Given passage |
-- -- --

Remote Work Network

A Remote Work Network at Home Lesson Learned: Remote Work Best Practices

This all started because I wanted to pay less for TV and it turned into quite a bit of lost time yesterday, leading to a lesson learned about a remote work network at home.

Recently, in an effort to cut costs, we decided to get rid of our AT&T Uverse cable package and move to a streaming channel for our TV. We already subscribe to too many streaming channels, but what’s one more, right? We did the free trial for a couple of different streaming services before choosing one as we wanted to make sure it met our needs first.

Once we did that, I called AT&T to cancel the cable package. They did so without any issue (especially since they own the streaming service we selected). Then, we discussed our current Internet package and whether we wanted to increase our bandwidth. The technician noticed that our gateway was the same one we got when we moved into this house a few years ago, so they offered for me to try an equipment swap as that could yield as much as a “50% bandwidth improvement” over the old equipment (for free, no less). So, I decided to try that first.

I should note that I work at home, so more than 95% of my work is performed over the remote work network at home. Then again, am I really a remote employee when there is no office other than the home office?

-- -- --

Items |
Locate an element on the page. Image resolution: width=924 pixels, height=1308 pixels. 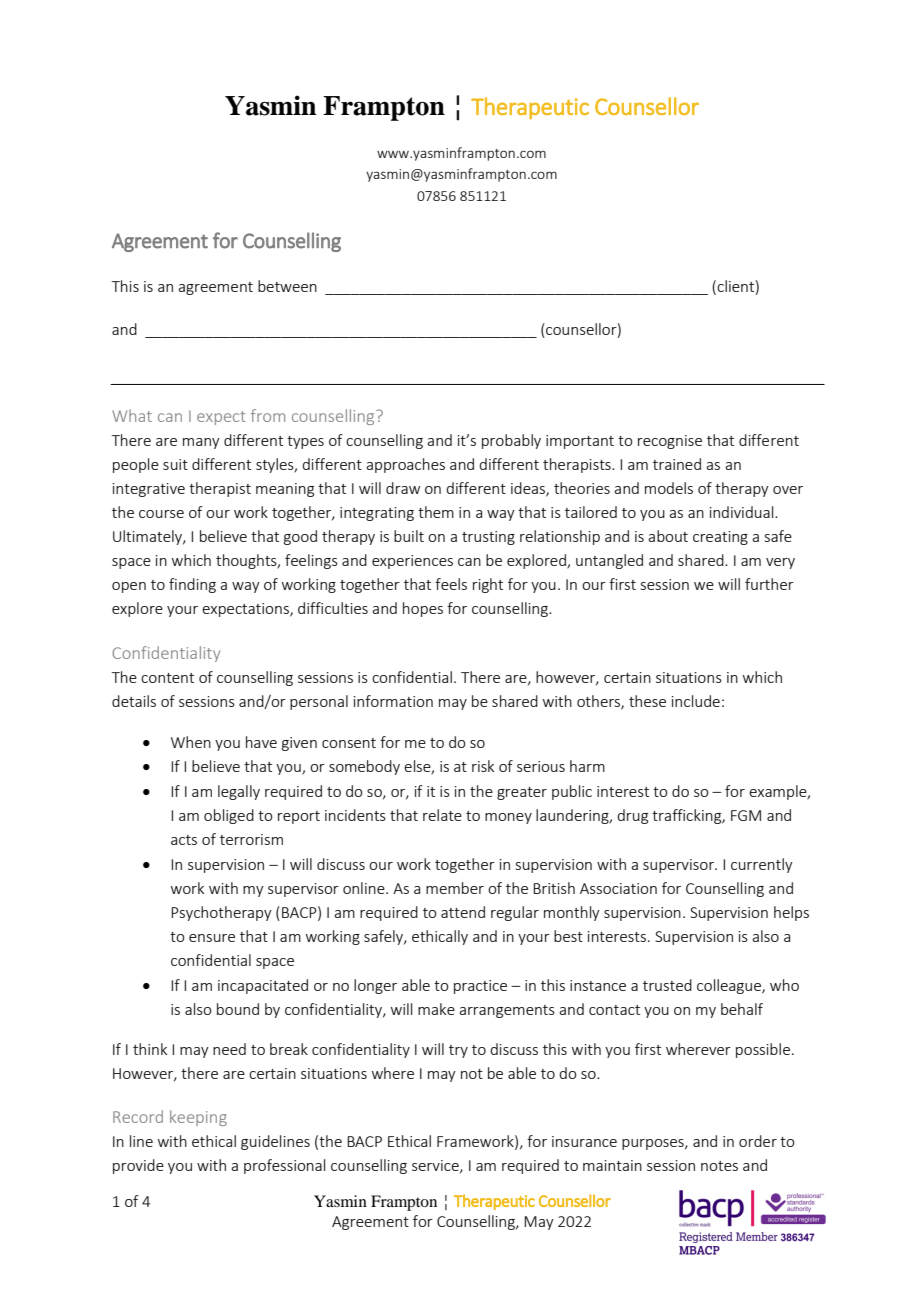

-- -- --

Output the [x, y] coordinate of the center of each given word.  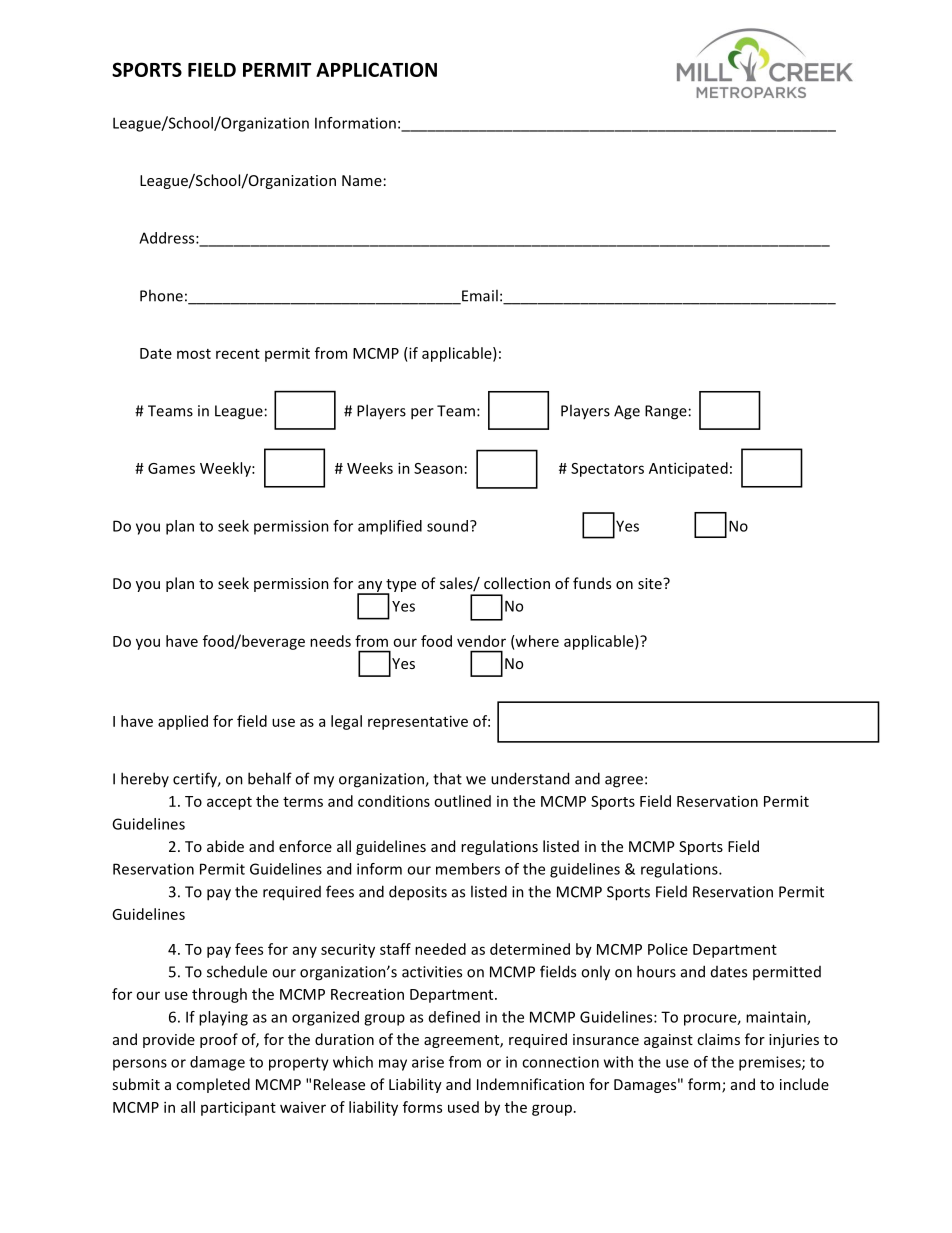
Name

-- -- --

Task list |
a: From the post about a home remote work network, print the passage that begins at the words "I should note" and stops after the words "the home office?".
b: In the post about a home remote work network, what share of the writer's work is performed over that network?
c: Go on with the post about a home remote work network, starting after its final sentence.

In response |
a:
I should note that I work at home, so more than 95% of my work is performed over the remote work network at home. Then again, am I really a remote employee when there is no office other than the home office?

b: More than 95% of the writer's work.

c:
Anyway, I received the gateway on Tuesday and began swapping it in for the old one – a process that “could take up to 30 minutes”. After a variety of issues – a couple of them user error on my part, a couple of them issues on the AT&T side, I finally got the gateway up and running two hours later.

The fun was only beginning then as I proceeded to learn a lesson about a remote work network at home!

Because the new router was a new network (and couldn’t be changed), I then had to proceed to reconnect every device in the house to the new network. That included:

  • Three laptops, including current and old work laptop (which I sometimes use as a travel laptop)
  • One gaming computer which is our son’s computer
  • Four iPhones, one for each member of the family
  • Three iPads, one for each member of the family (except me, sadly)
  • One Amazon Echo (our main “Alexa”) and one Echo Dot (our daughter uses)
  • One Nest thermostat (good thing that I haven’t gotten around to installing the upstairs one yet!)
  • One Xbox and One PS4 (our son plays a lot of video games!)
  • Two Ring cameras (front door and back door), and
  • Three Amazon Fire Sticks (through which we now stream all our TV)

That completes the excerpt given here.